大阪・西成でホームレスを狙った“飛ばし携帯”の被害が相次いでいる。
 いくら利用しても料金が利用者に請求されずに他人が負わせられる(=飛ばす)、実際の利用者と名義人とが異なる“飛ばし携帯”の被害者は、これまではヤミ金や事件絡みというのが一般的だった。借金やトラブルを口実に携帯電話を取り上げられて使われるか、あるいは無理矢理契約させられるというパターンである。

 しかし今、西成では、ホームレスや路上生活者が食い物にされているという。
 「手口は、何者かが身元が確認できるホームレスや路上生活者に声をかける。そして、1〜5万円程度の報酬で複数の携帯電話を契約のみさせ、本体を取り上げる。名義人探しは、脅迫するより金で釣った方が手っ取り早いというわけです。名義人は報酬を受け取るも、その後、高額な通話料を請求され途方にくれることになります」(地元紙記者)

 地元ホームレスの支援をする「釜ヶ崎支援機構」の関係者は言う。
 「ある50代のホームレスなどは『ええバイトあるで』と言われ、ついて行ったら3万円と引き替えに2台の携帯を契約させられ、2カ月後に約8万円の請求書が送りつけられてきたそうです」

 西成・あいりん地区では、今年春から生活保護のハードルが下がり、身元確認のできる“元ホームレス”が増加。しかし長引く不況で、労働環境そのものは改善されておらず、その日の生活費にも事欠くという状況に変わりはない。
 「屋根の下に暮らしているというだけで、あとはホームレスと同じ。そういう人たちが狙われているのです。もちろん悪いのは声をかける方ですが、かけられる方も、悪いこととは知りつつ目先の金に手を出してしまうというのがやりきれません」(同)

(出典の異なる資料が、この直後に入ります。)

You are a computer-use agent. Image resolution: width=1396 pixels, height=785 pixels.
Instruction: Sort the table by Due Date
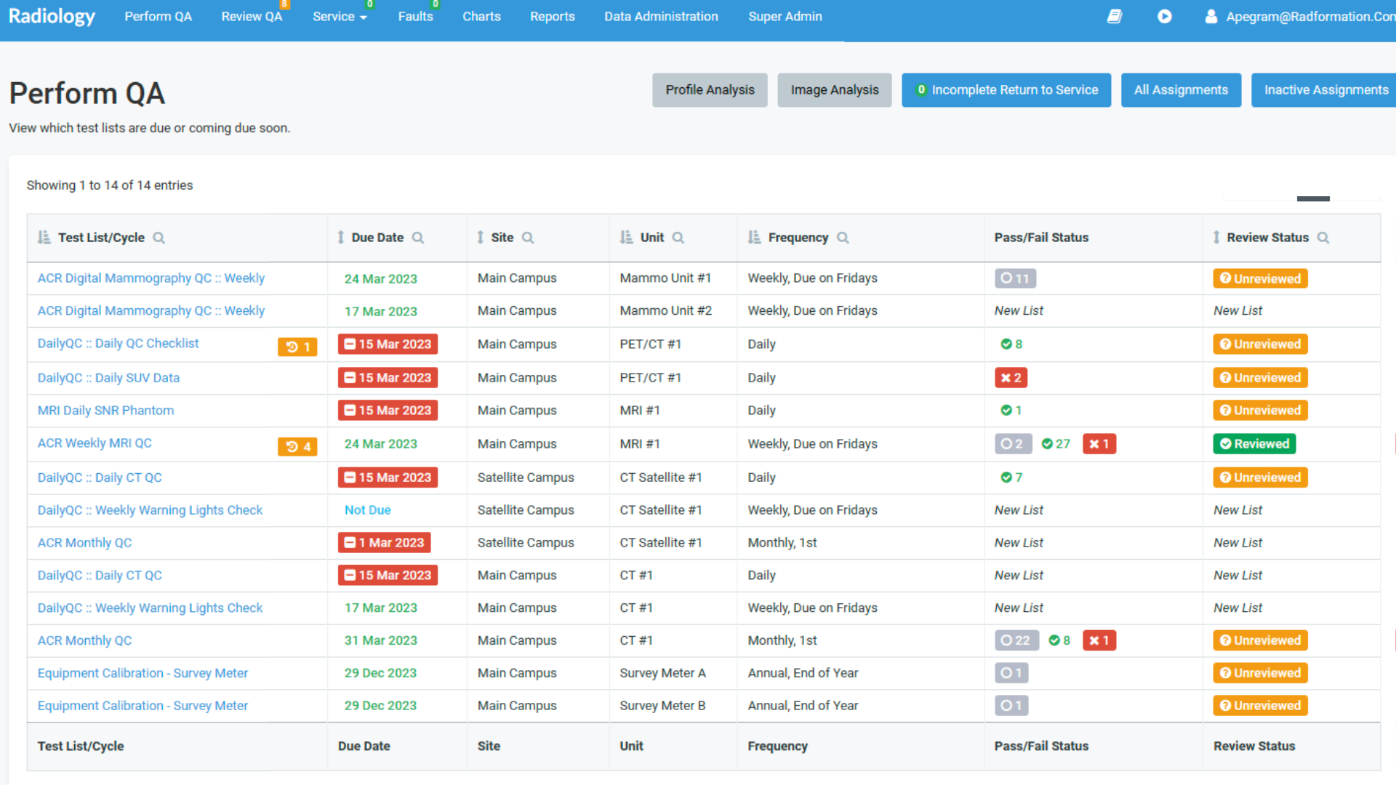(x=341, y=237)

 取り上げられた携帯電話は「多くは薬物売買や組織売春、そしてオレオレ詐欺の小道具に使われている」(社会部記者)という。また、不法滞在の外国人に転売されているという情報もある。
 支援機構では、このような実態の調査に乗り出すとともに、契約手続きが簡略化する一方の携帯電話会社への問題提起も検討していくという。貧困ビジネスの“あの手この手”はとどまることを知らない。